Les données ci-dessus confirment donc que les processus de consultation actuellement à l’oeuvre semblent plutôt valoriser ce que Eva Mackey appelle l’« approche de la certitude par le droit », qui réconforte les structures de sentiment priorisées par les institutions et par le droit de l’État, et ce, au détriment de celles des peuples autochtones[82]. Dans une telle perspective, l’objectif de rendre les processus décisionnels plus inclusifs et légitimes pour toutes et tous se trouve alors secondaire.

Conclusion

Notre texte met en lumière un décalage entre les objectifs affichés du droit d’être consulté et d’être accommodé (fondés sur le dialogue, la conciliation et la réconciliation) et les effets de sa mise en oeuvre tels qu’ils sont décrits dans les données présentées ci-dessus[83]. Selon ces dernières, le droit à la consultation est associé au sentiment d’impuissance de nombreux participants et participantes à la recherche et à l’indifférence gouvernementale. Dans ce contexte, il apparaît comme une norme reproduisant l’unilatéralisme étatique plutôt que comme étant relationnelle et fondée sur la réciprocité. Relativement au projet de la Romaine, la mise en oeuvre de ce droit semble s’inscrire dans le prolongement des expériences antérieures de dépossession territoriale. Le droit d’être consulté et d’être accommodé devient alors indissociable du projet colonial, celui-ci consistant en un projet d’effacement des voix, des perspectives et des « projets de vie » autochtones.
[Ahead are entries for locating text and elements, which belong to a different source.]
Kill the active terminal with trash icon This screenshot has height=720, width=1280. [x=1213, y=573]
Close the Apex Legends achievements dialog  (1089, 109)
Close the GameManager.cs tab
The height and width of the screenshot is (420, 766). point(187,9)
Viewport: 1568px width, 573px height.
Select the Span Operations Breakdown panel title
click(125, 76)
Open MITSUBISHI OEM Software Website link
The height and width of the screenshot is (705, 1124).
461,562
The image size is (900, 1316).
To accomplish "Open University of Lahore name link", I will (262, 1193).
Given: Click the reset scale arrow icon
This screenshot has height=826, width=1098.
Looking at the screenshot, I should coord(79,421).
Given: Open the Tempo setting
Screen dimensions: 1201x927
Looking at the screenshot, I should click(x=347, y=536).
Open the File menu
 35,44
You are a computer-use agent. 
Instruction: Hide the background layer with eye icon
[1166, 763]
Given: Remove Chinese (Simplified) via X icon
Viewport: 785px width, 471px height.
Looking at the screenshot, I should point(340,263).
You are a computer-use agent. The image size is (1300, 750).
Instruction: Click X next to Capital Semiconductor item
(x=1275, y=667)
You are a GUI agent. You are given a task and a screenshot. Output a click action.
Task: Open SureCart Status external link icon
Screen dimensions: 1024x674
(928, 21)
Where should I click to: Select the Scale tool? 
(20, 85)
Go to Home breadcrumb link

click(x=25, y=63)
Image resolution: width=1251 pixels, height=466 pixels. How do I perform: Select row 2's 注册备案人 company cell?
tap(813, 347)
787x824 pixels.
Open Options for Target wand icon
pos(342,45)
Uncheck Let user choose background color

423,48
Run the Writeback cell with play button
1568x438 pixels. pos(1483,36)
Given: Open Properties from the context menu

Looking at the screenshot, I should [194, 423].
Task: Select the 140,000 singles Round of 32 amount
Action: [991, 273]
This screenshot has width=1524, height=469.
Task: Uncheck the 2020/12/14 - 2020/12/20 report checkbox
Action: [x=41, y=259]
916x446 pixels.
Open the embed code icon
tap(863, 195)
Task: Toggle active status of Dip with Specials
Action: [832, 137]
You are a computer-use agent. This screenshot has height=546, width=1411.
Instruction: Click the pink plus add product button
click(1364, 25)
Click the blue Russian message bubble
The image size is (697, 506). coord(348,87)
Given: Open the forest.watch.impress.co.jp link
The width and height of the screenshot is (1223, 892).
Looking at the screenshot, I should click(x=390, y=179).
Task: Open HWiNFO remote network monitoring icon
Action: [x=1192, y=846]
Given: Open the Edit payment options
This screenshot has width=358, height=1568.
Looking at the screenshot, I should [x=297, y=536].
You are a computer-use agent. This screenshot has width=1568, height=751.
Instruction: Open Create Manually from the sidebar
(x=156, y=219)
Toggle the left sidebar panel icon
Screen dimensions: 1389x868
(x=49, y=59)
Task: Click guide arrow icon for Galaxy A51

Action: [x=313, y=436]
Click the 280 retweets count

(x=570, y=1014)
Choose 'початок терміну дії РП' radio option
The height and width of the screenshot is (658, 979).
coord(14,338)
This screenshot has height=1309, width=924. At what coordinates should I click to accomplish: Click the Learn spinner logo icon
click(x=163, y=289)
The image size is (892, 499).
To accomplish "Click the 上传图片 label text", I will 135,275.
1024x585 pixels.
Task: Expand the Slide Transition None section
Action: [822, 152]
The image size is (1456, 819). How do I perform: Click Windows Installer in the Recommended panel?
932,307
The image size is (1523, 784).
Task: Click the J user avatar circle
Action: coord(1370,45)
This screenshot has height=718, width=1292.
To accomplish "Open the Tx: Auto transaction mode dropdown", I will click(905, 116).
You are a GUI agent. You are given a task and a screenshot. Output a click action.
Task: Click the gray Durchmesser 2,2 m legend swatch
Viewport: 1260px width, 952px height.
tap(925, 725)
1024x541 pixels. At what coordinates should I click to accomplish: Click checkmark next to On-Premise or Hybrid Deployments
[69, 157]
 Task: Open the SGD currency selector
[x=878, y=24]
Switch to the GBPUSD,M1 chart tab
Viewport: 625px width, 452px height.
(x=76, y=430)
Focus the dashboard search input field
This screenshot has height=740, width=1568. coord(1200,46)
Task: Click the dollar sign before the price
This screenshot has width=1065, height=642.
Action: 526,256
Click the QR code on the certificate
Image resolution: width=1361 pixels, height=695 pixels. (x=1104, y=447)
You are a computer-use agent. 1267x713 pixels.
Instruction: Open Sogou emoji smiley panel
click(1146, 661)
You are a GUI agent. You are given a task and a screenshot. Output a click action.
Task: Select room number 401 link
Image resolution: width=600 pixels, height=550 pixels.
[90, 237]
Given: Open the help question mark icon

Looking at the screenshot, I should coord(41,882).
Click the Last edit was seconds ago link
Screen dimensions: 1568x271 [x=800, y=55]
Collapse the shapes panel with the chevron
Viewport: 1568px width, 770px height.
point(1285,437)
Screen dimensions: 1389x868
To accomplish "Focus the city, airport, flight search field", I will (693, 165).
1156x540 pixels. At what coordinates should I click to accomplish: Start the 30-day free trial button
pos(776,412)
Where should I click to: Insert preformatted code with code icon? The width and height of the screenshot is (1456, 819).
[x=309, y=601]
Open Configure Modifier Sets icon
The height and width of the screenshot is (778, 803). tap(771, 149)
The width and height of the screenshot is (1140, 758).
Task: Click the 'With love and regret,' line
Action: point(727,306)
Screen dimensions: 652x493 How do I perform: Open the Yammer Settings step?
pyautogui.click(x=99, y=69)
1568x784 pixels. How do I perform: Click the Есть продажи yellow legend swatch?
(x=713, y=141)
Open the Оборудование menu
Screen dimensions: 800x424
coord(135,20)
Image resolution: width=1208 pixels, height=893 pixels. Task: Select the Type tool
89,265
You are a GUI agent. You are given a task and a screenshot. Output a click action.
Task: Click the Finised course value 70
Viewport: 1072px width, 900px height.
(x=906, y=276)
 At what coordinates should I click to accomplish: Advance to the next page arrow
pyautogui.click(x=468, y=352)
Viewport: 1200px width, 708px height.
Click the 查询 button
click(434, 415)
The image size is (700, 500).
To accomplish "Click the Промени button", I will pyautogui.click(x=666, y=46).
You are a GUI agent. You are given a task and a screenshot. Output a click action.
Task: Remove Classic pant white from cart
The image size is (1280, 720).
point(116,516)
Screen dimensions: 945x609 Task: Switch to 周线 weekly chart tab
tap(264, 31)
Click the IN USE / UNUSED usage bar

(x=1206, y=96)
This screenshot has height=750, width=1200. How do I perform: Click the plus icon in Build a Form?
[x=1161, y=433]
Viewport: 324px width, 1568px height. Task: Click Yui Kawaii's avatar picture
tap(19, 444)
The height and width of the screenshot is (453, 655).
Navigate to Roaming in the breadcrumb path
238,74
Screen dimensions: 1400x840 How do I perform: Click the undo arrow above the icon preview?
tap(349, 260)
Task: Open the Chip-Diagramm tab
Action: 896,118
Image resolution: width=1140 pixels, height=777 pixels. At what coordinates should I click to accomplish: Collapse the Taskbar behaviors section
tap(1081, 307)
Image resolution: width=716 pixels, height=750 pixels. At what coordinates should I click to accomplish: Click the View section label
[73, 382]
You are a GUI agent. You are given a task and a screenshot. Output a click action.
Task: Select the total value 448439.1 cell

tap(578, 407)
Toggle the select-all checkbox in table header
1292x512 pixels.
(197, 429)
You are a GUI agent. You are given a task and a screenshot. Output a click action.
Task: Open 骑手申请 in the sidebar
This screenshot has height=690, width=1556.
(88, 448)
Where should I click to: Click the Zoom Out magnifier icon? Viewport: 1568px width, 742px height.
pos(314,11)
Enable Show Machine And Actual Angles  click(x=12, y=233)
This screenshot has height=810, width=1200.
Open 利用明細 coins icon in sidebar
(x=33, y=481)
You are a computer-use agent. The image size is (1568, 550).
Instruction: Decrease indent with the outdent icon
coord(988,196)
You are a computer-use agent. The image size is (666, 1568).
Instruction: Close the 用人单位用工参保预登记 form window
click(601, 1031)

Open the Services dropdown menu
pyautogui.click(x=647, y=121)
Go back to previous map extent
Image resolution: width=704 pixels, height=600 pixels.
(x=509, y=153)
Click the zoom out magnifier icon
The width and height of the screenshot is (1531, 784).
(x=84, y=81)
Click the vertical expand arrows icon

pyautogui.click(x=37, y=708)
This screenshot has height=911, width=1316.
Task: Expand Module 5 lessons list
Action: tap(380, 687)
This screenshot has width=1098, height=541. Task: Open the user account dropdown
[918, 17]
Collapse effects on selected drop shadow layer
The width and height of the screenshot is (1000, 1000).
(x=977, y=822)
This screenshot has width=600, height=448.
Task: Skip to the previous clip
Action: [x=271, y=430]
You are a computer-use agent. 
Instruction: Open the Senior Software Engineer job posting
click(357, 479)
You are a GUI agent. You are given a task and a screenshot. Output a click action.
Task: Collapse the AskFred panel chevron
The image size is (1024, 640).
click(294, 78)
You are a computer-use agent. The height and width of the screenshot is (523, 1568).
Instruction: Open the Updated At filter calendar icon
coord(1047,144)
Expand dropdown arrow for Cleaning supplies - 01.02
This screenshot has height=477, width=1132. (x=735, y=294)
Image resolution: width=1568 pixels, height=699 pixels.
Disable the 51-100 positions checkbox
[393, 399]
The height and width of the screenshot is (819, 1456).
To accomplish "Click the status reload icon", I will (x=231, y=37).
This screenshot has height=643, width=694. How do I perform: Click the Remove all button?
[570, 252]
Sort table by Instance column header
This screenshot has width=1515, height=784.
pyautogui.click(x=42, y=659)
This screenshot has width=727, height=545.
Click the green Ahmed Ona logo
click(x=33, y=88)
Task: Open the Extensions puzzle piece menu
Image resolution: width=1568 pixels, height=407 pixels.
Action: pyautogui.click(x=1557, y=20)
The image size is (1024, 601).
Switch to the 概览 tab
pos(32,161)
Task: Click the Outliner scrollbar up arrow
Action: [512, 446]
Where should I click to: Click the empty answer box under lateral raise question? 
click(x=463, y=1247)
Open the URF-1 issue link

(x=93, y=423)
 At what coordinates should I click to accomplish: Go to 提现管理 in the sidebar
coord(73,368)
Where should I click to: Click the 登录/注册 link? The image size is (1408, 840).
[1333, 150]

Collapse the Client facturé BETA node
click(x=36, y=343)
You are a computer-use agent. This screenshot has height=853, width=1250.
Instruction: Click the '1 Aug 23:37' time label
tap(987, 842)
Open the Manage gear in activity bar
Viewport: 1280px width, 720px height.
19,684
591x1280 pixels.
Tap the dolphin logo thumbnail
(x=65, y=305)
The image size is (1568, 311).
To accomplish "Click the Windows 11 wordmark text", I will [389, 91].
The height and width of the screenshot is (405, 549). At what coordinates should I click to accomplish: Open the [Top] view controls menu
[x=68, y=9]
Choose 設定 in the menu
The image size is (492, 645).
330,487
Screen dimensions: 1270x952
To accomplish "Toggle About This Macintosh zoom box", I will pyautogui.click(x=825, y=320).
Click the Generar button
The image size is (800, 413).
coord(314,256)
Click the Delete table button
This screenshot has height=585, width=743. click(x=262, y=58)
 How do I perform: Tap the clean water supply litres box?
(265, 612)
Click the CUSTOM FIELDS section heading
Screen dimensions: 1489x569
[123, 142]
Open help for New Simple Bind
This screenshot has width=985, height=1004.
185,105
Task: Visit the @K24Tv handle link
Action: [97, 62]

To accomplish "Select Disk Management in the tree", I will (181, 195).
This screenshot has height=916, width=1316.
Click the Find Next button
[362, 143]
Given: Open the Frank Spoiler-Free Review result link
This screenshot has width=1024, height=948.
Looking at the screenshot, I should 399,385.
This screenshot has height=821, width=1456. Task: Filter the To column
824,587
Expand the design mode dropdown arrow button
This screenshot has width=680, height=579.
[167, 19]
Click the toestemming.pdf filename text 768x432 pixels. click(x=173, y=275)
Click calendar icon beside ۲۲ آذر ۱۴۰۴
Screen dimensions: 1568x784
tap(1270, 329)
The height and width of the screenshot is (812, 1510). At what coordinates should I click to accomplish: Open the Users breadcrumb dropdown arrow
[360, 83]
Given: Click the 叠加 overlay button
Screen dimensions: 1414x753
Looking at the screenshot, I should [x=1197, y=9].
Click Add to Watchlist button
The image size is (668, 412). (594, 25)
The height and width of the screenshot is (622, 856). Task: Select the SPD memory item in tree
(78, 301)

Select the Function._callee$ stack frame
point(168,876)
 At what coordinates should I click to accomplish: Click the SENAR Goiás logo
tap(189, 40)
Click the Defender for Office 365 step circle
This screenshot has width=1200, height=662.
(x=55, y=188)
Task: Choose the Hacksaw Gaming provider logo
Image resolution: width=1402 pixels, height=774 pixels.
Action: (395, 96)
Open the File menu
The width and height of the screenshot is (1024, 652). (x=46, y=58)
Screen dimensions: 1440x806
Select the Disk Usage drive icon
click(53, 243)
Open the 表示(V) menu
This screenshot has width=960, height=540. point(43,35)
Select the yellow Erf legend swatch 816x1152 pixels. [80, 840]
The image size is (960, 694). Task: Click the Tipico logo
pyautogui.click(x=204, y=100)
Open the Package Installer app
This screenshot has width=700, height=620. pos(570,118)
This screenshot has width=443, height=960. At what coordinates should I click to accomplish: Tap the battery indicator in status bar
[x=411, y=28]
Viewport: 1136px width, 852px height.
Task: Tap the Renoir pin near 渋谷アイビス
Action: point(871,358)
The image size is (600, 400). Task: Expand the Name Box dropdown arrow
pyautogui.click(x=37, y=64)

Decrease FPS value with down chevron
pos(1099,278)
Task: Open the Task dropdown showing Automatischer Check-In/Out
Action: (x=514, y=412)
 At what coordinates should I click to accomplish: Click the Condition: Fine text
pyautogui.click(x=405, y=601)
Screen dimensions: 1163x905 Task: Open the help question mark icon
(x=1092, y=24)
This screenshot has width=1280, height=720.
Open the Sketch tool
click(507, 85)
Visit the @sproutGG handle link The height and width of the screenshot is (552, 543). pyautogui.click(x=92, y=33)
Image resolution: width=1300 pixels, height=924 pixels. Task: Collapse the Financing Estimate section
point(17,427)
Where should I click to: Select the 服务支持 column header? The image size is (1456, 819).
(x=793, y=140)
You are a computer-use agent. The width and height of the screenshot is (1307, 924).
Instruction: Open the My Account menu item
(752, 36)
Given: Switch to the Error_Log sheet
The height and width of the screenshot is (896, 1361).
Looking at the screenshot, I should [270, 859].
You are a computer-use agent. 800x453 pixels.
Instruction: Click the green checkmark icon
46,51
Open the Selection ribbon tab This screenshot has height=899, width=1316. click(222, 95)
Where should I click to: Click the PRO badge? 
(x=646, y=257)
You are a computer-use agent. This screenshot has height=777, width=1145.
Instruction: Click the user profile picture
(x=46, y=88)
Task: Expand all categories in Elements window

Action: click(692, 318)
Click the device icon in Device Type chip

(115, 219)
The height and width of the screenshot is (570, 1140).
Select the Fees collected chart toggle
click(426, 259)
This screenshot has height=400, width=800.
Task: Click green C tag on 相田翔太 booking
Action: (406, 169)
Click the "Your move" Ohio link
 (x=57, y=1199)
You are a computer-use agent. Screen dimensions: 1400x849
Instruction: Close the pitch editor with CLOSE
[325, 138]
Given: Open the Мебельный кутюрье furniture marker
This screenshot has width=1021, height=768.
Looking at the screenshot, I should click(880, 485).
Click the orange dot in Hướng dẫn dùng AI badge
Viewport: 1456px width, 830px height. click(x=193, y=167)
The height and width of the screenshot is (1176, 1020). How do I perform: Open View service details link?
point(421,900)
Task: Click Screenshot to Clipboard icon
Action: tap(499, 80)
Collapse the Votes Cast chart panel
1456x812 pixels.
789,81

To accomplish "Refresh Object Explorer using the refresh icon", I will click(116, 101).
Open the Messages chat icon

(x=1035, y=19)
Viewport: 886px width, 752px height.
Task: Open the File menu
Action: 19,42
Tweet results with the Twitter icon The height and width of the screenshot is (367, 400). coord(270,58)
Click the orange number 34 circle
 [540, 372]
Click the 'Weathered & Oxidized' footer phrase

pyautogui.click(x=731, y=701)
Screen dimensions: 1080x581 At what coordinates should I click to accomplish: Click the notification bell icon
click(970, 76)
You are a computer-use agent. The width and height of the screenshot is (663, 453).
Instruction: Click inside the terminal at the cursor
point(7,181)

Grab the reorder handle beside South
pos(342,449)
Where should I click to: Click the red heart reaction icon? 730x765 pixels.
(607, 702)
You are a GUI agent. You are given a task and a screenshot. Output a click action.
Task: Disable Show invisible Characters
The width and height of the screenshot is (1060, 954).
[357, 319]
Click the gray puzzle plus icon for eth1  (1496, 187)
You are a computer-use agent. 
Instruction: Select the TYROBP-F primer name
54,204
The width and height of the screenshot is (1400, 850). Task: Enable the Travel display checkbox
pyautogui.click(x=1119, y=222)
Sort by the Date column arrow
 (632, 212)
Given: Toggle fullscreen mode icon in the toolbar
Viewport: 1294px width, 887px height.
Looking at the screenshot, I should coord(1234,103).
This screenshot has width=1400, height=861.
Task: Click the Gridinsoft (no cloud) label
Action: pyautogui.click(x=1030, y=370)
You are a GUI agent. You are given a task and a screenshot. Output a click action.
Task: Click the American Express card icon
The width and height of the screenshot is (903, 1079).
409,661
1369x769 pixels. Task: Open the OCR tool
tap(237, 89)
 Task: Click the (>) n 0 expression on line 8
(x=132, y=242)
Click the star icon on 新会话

Ce faisant, la mise en oeuvre du droit à la consultation et à l’accommodement dans le contexte du projet de la Romaine nourrit la précarité de la « relation » entre les participantes et les participants ainsi que le droit de l’État. En relatant les émotions ravivées par la mise en oeuvre de cette norme procédurale censée valoriser le dialogue et l’écoute, notre texte rappelle la distance qui sépare, d’une part, le droit et les institutions et, d’autre part, un régime juridique qui inspirerait confiance et réciprocité. Les données que nous venons de présenter nous conduisent à formuler plusieurs questions importantes qui devront être explorées dans de futures recherches. Par exemple, le droit à la consultation peut-il être garant d’un dialogue mutuel ainsi que d’un agir équitable et honorable ? Comment peut-il être un des véhicules juridiques dans le processus actuel de (ré)conciliation ? Dans ce contexte, que devient la normativité lorsqu’elle n’est pas une garantie pour les usagers et les usagères mais plutôt une source de déception et de méfiance ? Qu’est-ce que cela révèle à propos du forum juridique et du contexte dans lequel ces personnes s’engagent et poursuivent ce que Laura Nader appelle leur travail de « façonnage et de refaçonnage du droit[84] » ? Quelles sont les incidences de ces émotions sur leur engagement aux étapes les plus accessibles de la consultation, soit la tenue des réunions publiques et de consultation auprès des membres d’une communauté ? Le droit à la consultation est effectivement « fait par des hommes […] pour des hommes[85] ». Actuellement, certains groupes et acteurs sont privilégiés dans ce processus, alors qu’à d’autres il n’inspire ni confiance ni marque d’inclusivité.